Mereka mendorong Pengadilan Tinggi DKI Jakarta meralat putusan PN Jakarta Pusat. Pengadilan Tinggi diminta bersedia memeriksa perkara gugatan Peradi di tingkat banding dengan sejumlah dalih argumentasi. Peradi yang dipimpin Fauzie Yusuf Hasibuan memang telah mengajukan upaya banding atas putusan NO itu.
Majelis Hakim PN Jakarta Pusat telah memutus sengketa kepengurusan organisasi advokat sebagai bukan kewenangan pengadilan untuk memutuskan. Intinya, peradilan nampak enggan ikut campur menengahi polemik yang berkaitan internal organisasi advokat.
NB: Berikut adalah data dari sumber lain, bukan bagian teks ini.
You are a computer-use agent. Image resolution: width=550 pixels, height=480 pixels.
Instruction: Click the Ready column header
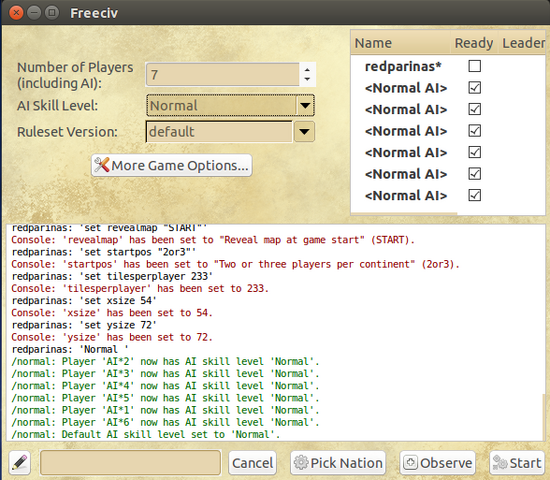(x=474, y=43)
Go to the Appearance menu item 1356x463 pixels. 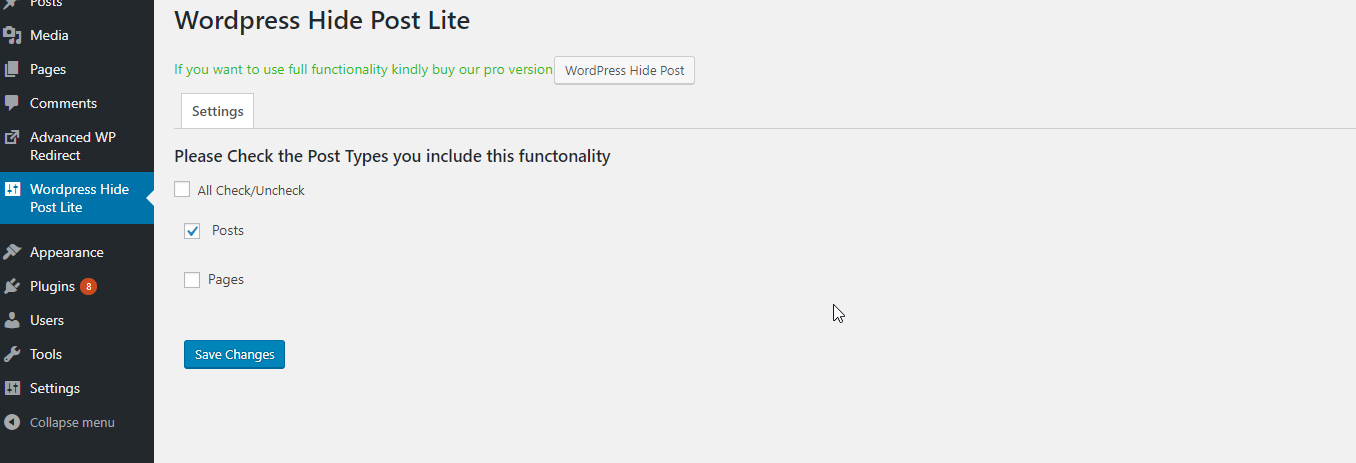coord(67,252)
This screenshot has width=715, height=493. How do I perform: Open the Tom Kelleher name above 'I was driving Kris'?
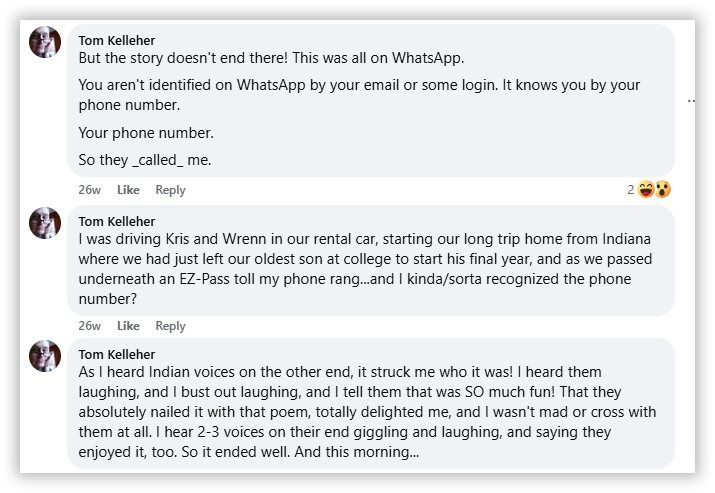[x=117, y=222]
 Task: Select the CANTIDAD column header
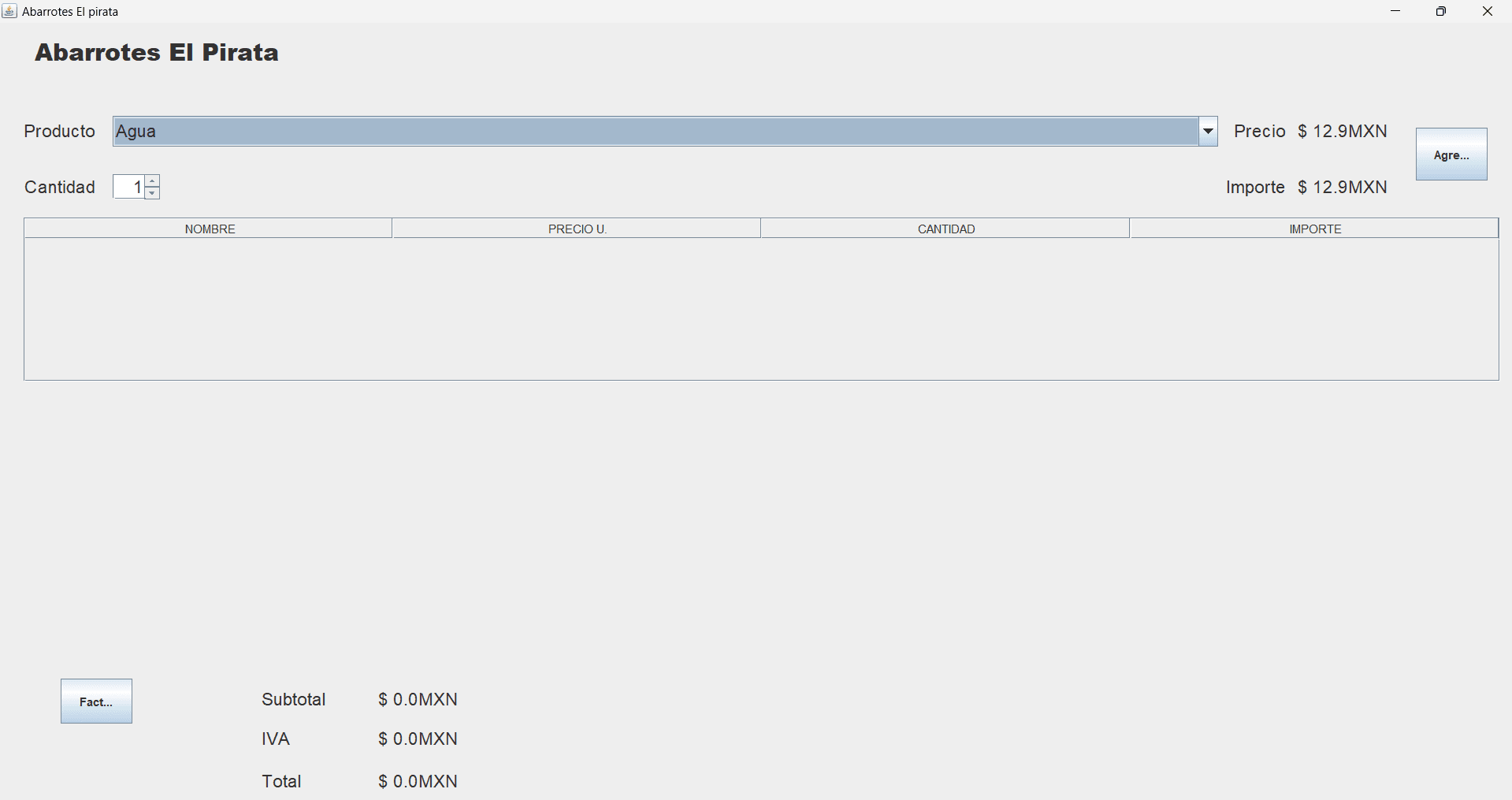coord(945,229)
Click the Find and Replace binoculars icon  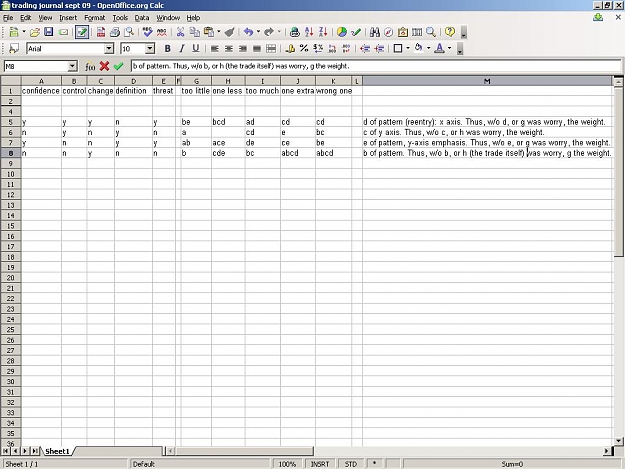[x=375, y=32]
Isi putusan Majelis Hakim PN Jakarta Pusat ini juga nampak sejalan dengan sikap Ketua Mahkamah Agung Hatta Ali saat menerbitkan Surat Ketua Mahkamah Agung Nomor 073/KMA/HK.01/IX/2015 (Surat KMA 073) pada akhir September 2015 silam. Berdalih dengan fakta bahwa Peradi telah terpecah dengan masing-masing pihak menyatakan sebagai pengurus yang sah, Hatta Ali memerintahkan Ketua Pengadilan Tinggi di seluruh Indonesia untuk menerima pengambilan sumpah advokat dari organisasi advokat apa saja.
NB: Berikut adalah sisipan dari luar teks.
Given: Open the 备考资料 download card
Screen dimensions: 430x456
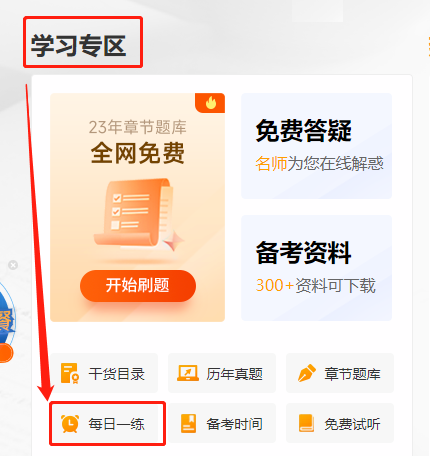Looking at the screenshot, I should (316, 268).
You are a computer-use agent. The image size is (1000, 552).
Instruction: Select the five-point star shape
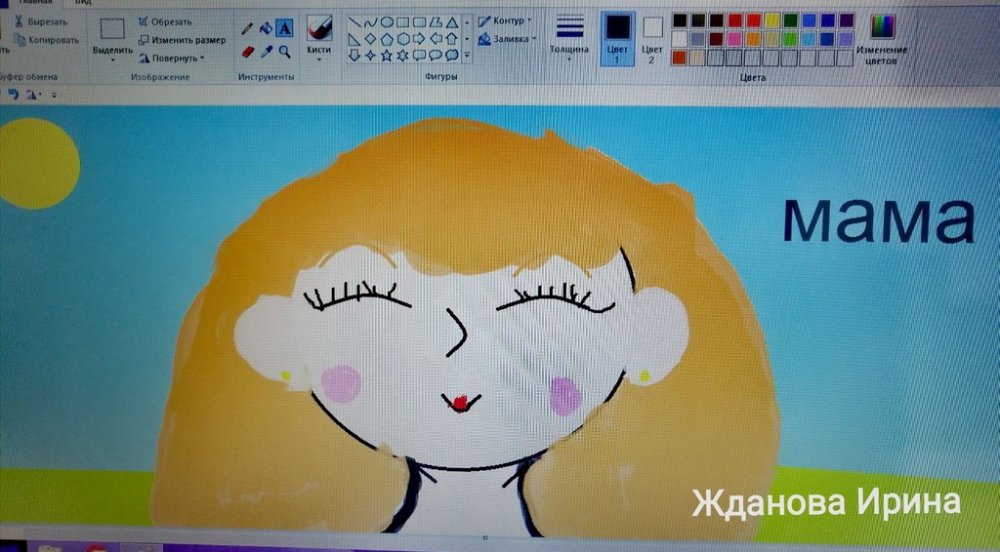tap(386, 55)
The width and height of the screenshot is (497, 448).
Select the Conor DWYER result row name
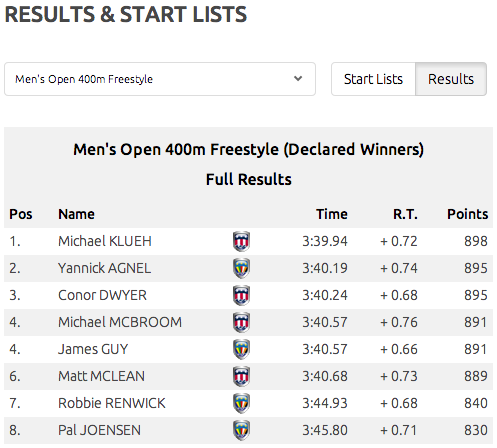pyautogui.click(x=102, y=295)
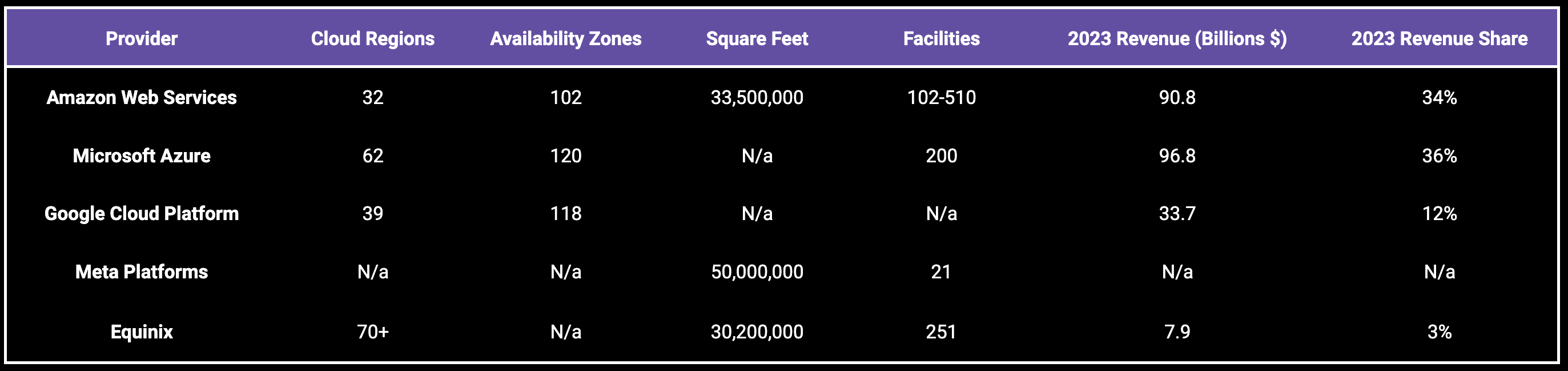Click the 2023 Revenue Share header
This screenshot has width=1568, height=371.
tap(1439, 38)
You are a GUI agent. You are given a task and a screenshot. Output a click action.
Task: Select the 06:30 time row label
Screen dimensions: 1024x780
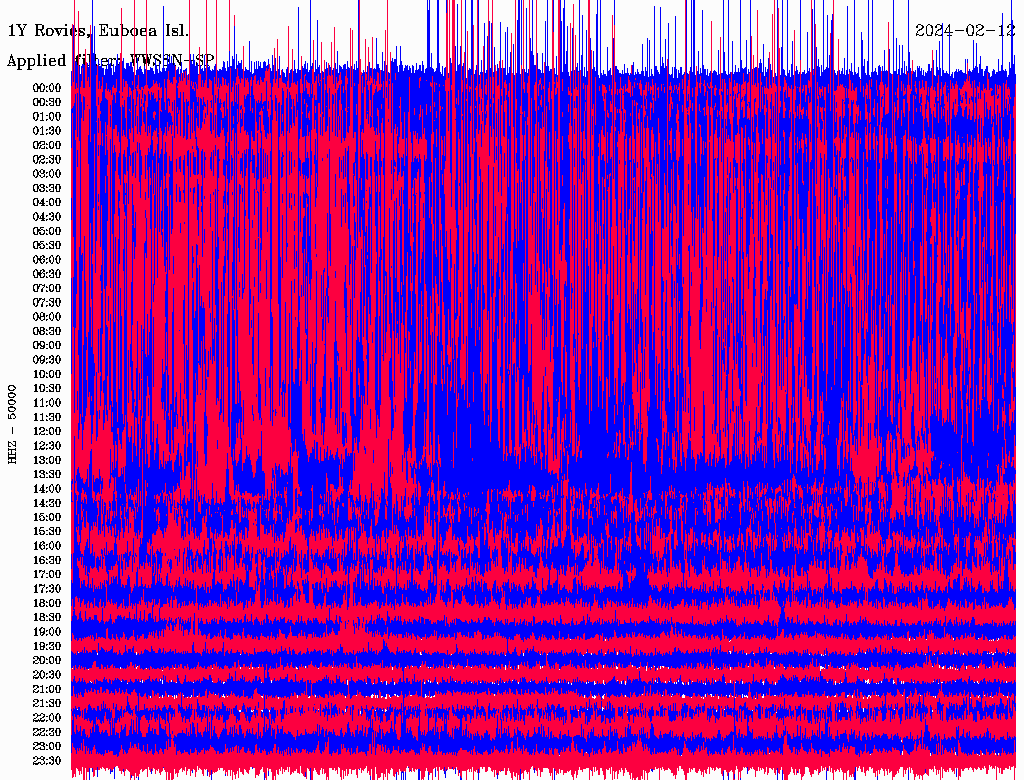pyautogui.click(x=47, y=274)
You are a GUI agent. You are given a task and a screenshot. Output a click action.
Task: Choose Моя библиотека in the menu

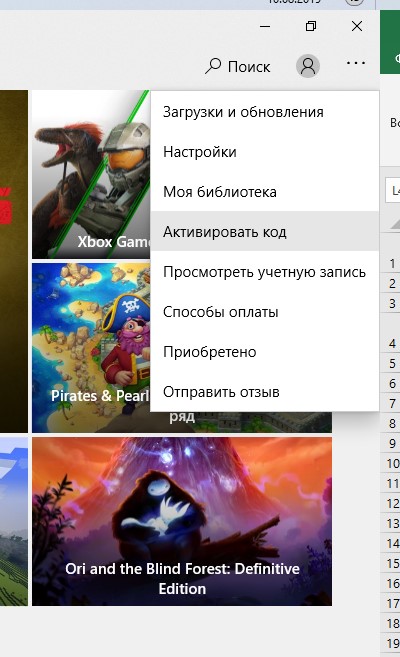point(265,192)
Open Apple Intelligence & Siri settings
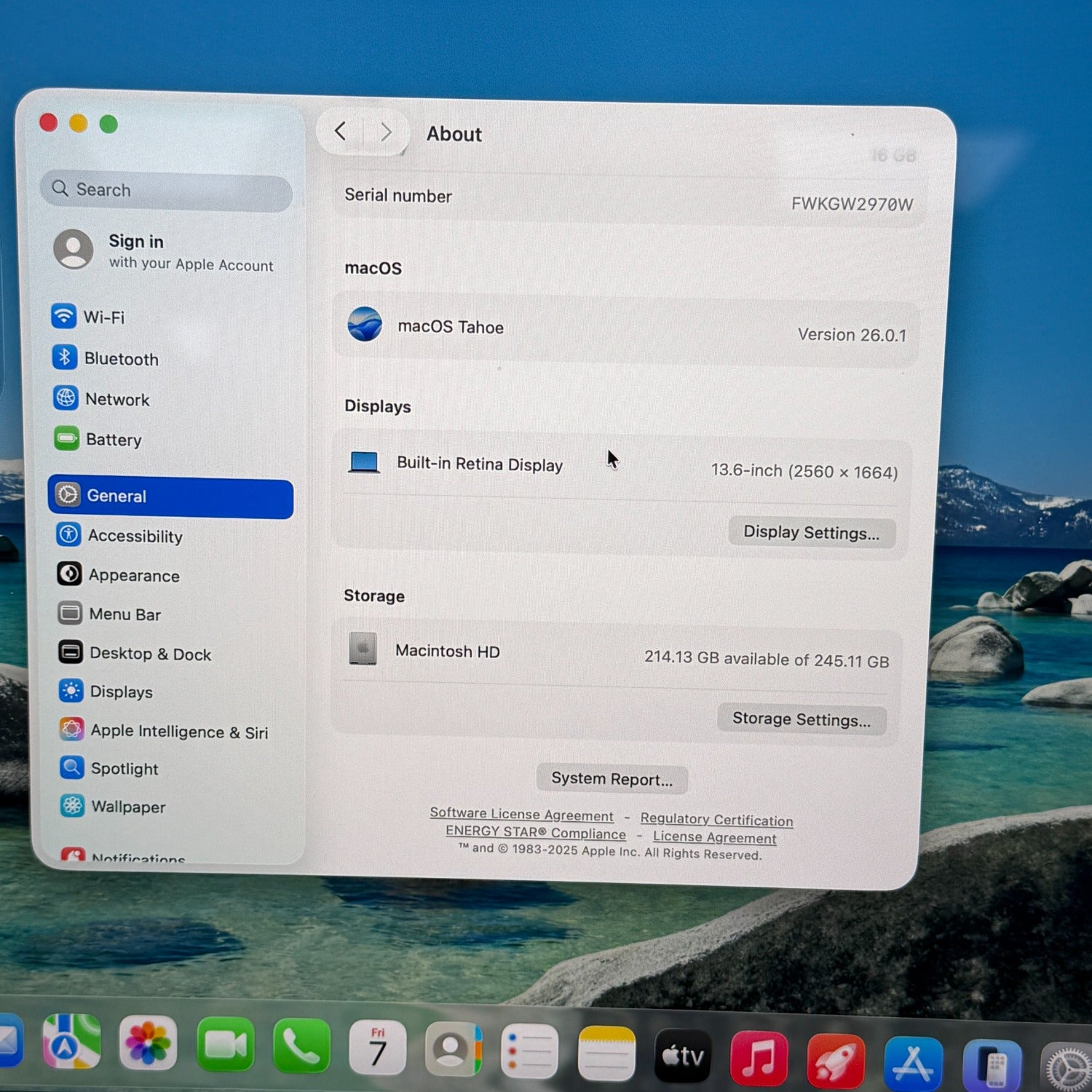Viewport: 1092px width, 1092px height. (x=178, y=732)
Alih-alih mendorong penyelesaian sengketa, Ketua Mahkamah Agung menyatakan akan terus mengakui eksistensi semua organisasi advokat dalam hal pengambilan sumpah. Hatta Ali melempar “bola panas” ke parlemen karena menyatakan pilihan sikap Mahkamah Agung akan terus demikian sampai ada Undang-undang Advokat yang baru.
Baca:
- Majelis Bicara Mahkamah Advokat Kala Putuskan Gugatan Peradi
- Majelis Anggap Kedua Kubu Peradi Tidak Sah
Ika Arini Batubara, juru bicara Tim Advokasi Amicus mengatakan kepada hukumonline bahwa pihaknya merasa perlu mengajukan opini dalam bentuk Amicus Curiae karena peluang yang diberikan dalam Pasal 5 ayat (1) Undang-Undang No.48 Tahun 2009 Tentang Kekuasaan Kehakiman, yang berbunyi: “Hakim, dan Hakim Konstitusi wajib menggali, mengikuti, dan memahami nilai-nilai hukum dan rasa keadilan yang hidup dalam masyarakat.”